Conservatives' $1 billion spending blitz: Will they buy the election?

Politico reports that conservative super PACs and other outside groups will give Mitt Romney and the GOP a 2-to-1 cash advantage in November

Women from the group Code Pink protest the gathering of elite Republican donors, including billionaire brothers Charles and David Koch in January in Rancho Mirage, Calif.
(Image credit: Crystal Chatham, The Desert Sun/ZUMA Press/CORBIS)

President Obama may or may not raise $1 billion for his re-election campaign, but his conservative rivals will spend at least that much trying to defeat him and the Democratic Party, according to Politico. And that's not counting the $800 million GOP nominee Mitt Romney and the Republican National Committee plan to spend on the election. If the coalition of GOP-aligned super PACS and other outside groups hits its target — $395 million from groups tied to the billionaires David and Charles Koch; $300 million from American Crossroads and Crossroads GPS, the fundraising powerhouses set up by Karl Rove and Ed Gillespie; $100 million from the pro-Romney super PAC Restore our Future — they will likely outspend Obama and Democrats in the House and Senate by at least a 2-to-1 margin. That amount of outside campaign cash is "unlike anything seen before in American politics," say Politico's Mike Allen and Jim VandeHei. Is it enough to guarantee Republican dominance in November?

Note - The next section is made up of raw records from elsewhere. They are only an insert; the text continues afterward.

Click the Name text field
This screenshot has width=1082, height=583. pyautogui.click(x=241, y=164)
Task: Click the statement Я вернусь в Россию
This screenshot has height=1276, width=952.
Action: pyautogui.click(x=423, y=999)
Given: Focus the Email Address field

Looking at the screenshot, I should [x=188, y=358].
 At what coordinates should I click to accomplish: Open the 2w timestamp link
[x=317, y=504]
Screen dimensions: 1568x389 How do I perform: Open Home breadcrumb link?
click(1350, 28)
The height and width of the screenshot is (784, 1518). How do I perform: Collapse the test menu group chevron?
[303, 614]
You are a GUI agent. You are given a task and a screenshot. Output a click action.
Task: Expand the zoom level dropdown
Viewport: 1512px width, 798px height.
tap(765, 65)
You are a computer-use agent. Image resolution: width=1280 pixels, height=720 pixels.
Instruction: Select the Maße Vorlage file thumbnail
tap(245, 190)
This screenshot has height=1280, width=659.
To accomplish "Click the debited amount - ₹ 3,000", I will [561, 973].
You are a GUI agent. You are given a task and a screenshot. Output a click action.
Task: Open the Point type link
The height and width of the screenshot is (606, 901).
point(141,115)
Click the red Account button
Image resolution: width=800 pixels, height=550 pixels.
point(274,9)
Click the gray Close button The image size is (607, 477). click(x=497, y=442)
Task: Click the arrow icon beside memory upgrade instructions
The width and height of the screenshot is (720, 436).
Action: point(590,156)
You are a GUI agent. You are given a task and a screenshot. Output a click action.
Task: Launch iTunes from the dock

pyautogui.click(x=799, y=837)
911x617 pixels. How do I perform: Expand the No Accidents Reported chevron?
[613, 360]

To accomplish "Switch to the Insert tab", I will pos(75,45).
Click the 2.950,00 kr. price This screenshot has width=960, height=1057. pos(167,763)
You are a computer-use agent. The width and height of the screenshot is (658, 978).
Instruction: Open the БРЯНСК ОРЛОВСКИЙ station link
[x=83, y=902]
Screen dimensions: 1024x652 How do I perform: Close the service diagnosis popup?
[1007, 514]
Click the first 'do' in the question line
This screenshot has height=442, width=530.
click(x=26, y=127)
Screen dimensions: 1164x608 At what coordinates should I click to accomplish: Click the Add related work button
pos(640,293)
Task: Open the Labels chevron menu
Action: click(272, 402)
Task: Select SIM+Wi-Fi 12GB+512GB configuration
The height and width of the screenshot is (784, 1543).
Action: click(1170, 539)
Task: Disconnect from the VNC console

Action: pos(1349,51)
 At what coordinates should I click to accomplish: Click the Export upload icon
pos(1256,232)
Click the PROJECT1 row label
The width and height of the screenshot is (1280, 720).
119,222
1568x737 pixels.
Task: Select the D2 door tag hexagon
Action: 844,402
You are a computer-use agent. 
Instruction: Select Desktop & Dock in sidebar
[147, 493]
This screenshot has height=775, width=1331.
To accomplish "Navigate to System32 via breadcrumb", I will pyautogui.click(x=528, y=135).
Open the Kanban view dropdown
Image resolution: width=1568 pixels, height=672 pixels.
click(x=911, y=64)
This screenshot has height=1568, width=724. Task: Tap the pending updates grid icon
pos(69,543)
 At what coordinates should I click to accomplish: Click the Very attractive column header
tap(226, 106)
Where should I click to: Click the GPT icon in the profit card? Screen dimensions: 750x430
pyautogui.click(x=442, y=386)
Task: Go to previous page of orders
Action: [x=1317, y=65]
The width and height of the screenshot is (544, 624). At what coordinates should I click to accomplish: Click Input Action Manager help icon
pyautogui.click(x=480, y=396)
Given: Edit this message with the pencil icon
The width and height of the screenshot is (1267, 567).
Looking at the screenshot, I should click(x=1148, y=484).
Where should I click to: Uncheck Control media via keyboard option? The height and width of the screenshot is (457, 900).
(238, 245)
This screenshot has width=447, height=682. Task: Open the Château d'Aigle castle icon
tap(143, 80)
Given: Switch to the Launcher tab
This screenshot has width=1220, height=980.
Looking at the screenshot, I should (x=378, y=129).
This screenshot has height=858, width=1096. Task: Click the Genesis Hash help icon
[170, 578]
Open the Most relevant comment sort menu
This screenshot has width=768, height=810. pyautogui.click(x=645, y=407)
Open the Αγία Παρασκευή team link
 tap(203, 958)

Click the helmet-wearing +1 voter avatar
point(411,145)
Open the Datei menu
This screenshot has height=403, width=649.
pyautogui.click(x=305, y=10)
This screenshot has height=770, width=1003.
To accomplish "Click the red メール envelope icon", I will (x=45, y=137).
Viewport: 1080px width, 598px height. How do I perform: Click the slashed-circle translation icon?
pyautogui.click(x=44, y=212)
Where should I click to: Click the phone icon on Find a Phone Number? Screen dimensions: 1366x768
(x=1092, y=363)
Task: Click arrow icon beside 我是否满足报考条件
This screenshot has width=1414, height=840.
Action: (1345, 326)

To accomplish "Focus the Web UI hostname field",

Yes. It's payback time: This "impressive coalition of conservative fundraisers" will clearly play a huge part in helping Republicans defeat Obama and take control of Congress, says Rick Moran at Pajamas Media. "But we shouldn't expect the Obama campaign to complain much." After all, they outspent Sen. John McCain 3 to 1 in 2008. But bigger than the "staggering" sums involved is where the Kochs and Rove money is going: Precinct-by-precicnt organizing, which "will negate the significant advantage the president enjoyed in 2008."